**About this exercise**
Among the entries below, tally the lines that include "search", and give the number alone.

---------------

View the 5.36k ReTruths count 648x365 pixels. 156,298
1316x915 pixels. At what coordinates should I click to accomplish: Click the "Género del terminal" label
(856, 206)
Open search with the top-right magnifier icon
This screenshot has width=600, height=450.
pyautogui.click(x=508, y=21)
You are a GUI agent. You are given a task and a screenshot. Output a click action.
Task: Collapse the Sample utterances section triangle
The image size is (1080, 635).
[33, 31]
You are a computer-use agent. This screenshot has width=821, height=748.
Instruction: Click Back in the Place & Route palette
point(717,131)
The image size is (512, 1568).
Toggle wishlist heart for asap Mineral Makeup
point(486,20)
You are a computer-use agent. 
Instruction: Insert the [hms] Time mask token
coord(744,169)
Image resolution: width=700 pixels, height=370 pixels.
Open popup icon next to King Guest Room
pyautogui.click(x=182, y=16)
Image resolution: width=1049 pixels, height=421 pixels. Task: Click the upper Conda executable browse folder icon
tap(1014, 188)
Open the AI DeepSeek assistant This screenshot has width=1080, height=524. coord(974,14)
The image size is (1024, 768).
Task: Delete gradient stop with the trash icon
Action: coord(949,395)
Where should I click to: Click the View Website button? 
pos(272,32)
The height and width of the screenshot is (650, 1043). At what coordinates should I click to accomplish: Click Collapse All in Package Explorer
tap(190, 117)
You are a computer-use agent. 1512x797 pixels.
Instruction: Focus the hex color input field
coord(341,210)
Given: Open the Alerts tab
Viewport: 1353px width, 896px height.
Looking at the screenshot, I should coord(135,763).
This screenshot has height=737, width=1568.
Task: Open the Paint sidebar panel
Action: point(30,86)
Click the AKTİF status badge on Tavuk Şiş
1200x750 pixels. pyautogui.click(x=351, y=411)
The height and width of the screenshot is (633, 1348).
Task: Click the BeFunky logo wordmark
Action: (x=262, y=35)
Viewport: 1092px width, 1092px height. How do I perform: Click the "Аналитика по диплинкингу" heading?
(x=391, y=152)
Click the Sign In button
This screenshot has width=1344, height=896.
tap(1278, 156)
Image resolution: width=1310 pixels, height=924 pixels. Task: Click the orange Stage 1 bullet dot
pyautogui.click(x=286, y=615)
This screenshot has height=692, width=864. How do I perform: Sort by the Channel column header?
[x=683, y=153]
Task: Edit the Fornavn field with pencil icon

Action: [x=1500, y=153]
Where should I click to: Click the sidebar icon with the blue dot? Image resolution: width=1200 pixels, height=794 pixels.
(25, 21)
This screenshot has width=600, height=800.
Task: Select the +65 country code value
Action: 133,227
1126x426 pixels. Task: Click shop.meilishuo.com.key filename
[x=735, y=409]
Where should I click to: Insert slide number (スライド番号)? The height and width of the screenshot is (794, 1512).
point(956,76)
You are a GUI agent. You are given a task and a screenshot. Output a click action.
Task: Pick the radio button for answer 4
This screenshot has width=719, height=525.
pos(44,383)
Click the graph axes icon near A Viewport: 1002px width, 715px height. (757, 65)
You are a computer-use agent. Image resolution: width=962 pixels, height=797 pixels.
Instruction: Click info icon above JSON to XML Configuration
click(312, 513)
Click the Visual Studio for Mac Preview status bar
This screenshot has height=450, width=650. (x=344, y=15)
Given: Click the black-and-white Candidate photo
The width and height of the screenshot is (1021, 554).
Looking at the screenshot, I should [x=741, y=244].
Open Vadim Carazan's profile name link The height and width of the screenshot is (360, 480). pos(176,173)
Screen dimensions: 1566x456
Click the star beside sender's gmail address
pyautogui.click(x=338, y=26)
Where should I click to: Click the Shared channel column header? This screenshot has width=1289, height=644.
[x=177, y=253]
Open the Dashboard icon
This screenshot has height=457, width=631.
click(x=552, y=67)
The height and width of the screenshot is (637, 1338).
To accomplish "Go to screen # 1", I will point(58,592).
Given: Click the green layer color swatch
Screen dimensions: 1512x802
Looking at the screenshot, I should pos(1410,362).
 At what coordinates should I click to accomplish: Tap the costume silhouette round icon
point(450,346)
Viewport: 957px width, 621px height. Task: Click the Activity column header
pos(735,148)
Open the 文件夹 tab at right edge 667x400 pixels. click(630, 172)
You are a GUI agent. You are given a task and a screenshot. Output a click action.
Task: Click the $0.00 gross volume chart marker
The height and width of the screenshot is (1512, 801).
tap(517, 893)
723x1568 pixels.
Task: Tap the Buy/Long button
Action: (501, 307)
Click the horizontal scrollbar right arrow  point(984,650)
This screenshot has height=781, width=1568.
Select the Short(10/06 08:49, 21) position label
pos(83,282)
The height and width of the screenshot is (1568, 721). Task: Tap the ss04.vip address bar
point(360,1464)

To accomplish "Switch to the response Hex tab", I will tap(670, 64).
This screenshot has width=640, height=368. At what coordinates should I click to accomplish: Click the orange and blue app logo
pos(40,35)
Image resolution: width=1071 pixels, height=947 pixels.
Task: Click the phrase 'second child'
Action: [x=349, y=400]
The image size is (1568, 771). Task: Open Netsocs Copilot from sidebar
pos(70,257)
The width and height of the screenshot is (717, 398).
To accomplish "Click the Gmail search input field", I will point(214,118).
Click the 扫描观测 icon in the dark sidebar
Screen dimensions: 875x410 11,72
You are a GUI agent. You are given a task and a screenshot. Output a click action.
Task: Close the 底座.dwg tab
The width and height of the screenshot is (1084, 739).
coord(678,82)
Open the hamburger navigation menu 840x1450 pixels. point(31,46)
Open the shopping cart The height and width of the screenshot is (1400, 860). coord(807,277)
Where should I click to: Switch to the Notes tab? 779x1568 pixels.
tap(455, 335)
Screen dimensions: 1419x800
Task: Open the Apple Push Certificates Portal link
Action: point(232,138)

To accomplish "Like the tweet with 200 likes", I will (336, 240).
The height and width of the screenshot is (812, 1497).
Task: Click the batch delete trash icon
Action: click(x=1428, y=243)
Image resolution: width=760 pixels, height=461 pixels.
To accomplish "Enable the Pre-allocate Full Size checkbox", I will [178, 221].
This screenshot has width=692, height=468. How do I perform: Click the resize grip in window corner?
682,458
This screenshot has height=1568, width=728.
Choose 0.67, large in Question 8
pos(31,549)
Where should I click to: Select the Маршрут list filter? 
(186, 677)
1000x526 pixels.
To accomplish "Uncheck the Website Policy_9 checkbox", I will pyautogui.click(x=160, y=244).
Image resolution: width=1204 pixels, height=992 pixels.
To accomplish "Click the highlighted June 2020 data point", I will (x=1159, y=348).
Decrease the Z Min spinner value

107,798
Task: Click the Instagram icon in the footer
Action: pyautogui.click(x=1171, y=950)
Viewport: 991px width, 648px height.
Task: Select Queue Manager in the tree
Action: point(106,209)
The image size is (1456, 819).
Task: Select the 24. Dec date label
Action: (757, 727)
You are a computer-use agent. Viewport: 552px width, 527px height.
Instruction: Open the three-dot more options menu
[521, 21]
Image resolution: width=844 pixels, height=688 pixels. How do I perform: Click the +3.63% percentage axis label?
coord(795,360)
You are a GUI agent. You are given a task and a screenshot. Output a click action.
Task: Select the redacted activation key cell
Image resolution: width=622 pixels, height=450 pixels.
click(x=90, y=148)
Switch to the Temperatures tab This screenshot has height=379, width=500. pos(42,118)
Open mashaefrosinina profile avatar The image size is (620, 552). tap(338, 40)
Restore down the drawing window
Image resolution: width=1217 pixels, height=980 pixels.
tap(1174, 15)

---------------

**Problem solution**
2